▸ **Assigned task**: Find the line with "Mai 2018 (25, 1402)" in the records below. Copy it and every line after it, up to and including the line with "Seniorenzentren (34, 130)".

▸ **Pixel coordinate grounding data**:
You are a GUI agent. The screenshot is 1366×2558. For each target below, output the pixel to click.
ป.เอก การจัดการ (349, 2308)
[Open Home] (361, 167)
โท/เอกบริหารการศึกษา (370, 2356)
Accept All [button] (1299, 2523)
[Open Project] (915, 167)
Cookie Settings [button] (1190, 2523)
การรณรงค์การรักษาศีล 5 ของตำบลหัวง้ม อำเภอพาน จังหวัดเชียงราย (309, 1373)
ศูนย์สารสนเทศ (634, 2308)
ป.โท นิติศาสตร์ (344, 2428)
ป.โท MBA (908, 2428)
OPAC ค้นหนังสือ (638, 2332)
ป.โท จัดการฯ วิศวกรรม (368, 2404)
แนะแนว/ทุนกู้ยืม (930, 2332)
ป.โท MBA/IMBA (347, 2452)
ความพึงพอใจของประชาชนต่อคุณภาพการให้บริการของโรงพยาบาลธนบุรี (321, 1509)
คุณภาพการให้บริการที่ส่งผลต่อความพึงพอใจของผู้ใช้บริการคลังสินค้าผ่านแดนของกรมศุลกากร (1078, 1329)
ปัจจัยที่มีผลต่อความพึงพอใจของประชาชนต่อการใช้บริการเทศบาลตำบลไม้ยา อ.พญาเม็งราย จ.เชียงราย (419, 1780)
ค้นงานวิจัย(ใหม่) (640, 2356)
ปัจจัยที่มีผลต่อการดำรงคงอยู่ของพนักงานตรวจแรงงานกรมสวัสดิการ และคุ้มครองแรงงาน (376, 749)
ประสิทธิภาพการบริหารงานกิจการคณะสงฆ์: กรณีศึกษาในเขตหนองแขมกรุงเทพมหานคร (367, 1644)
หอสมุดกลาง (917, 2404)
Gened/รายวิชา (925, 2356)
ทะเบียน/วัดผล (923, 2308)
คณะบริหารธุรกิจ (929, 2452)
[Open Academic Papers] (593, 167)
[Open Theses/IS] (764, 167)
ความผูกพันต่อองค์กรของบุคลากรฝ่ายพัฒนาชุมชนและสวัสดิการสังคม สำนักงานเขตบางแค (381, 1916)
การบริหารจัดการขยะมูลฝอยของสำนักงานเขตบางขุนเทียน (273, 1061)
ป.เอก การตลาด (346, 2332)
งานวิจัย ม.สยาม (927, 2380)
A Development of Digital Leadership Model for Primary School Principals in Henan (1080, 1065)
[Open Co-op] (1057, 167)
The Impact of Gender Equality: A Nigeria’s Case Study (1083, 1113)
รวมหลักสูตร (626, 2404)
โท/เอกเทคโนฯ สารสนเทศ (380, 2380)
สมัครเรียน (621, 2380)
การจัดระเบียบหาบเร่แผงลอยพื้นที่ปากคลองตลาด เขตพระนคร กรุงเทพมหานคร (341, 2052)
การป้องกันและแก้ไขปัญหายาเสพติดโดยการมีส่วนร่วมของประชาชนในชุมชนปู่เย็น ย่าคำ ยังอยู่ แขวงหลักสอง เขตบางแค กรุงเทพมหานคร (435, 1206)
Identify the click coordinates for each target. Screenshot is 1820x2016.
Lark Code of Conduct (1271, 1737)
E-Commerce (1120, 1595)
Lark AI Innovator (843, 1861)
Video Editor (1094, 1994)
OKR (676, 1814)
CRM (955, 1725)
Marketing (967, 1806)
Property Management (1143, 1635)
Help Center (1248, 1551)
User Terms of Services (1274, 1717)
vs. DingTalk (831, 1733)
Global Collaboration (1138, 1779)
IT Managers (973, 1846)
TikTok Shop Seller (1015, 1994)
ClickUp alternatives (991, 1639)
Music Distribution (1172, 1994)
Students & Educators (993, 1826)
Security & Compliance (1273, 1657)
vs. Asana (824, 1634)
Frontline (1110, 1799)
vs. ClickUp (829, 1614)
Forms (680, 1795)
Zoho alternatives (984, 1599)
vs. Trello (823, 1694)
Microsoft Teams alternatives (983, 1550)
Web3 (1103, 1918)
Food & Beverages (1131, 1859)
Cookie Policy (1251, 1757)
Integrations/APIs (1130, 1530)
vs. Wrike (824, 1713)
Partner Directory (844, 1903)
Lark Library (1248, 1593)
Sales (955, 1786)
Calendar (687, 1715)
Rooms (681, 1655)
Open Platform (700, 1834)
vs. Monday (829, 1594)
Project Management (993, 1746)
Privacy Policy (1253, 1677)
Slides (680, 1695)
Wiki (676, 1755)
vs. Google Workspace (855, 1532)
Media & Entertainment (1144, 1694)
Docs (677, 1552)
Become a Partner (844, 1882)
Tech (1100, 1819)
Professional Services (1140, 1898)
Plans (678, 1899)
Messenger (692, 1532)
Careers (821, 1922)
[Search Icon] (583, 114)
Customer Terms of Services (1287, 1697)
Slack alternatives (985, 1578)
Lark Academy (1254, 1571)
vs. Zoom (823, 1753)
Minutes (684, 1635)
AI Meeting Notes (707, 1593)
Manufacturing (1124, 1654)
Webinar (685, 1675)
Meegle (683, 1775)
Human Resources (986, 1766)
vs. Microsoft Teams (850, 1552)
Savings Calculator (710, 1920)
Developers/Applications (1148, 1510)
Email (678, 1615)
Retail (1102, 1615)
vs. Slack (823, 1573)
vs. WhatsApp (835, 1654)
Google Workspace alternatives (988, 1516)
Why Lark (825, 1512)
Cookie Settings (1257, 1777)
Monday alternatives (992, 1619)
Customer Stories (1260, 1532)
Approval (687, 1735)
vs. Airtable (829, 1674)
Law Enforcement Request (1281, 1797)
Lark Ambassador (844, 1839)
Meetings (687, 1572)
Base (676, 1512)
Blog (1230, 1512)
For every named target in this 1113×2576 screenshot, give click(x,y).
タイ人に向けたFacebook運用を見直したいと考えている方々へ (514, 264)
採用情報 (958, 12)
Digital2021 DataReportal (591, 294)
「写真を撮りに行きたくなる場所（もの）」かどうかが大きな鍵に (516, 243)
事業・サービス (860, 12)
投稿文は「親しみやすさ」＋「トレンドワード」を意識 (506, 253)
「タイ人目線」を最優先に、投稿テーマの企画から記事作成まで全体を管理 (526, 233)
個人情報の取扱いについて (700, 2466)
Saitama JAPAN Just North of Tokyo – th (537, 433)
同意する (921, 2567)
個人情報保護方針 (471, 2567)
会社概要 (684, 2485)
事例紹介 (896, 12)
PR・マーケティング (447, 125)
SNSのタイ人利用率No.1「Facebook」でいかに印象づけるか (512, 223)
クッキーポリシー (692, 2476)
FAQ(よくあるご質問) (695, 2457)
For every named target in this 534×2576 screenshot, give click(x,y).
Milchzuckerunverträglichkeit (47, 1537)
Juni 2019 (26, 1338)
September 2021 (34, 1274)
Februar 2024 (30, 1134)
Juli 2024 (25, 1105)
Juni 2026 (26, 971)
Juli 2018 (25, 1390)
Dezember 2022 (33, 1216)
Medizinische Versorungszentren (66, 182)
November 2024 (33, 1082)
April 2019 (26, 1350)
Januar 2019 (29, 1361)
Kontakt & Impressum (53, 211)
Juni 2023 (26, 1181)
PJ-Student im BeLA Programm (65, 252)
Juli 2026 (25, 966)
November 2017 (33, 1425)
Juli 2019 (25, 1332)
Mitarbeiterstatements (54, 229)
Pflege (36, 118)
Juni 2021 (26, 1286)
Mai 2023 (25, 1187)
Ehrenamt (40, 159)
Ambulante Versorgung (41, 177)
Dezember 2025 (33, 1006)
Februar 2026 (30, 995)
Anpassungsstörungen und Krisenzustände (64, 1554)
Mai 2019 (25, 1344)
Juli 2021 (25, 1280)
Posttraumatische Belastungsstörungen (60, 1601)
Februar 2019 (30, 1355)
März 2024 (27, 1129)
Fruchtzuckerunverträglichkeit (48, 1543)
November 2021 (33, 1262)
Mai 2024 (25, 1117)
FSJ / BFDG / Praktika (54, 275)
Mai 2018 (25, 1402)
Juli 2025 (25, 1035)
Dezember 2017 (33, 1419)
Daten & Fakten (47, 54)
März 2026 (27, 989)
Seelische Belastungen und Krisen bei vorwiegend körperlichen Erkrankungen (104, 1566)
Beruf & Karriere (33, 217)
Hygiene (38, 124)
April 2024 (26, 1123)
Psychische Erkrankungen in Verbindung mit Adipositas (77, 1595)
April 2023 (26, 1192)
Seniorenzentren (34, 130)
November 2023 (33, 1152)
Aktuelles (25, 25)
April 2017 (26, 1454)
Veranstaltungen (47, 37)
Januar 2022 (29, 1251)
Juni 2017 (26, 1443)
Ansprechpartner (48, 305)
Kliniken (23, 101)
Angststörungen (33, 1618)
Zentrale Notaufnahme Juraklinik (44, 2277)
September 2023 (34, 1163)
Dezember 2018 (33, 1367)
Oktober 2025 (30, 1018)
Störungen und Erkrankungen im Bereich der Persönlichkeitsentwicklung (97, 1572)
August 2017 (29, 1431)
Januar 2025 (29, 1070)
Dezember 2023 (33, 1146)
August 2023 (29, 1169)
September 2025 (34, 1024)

▸ **Your response**:
Mai 2018 (25, 1402)
Juli 2025 (25, 1035)
Dezember 2017 (33, 1419)
Daten & Fakten (47, 54)
März 2026 (27, 989)
Seelische Belastungen und Krisen bei vorwiegend körperlichen Erkrankungen (104, 1566)
Beruf & Karriere (33, 217)
Hygiene (38, 124)
April 2024 (26, 1123)
Psychische Erkrankungen in Verbindung mit Adipositas (77, 1595)
April 2023 (26, 1192)
Seniorenzentren (34, 130)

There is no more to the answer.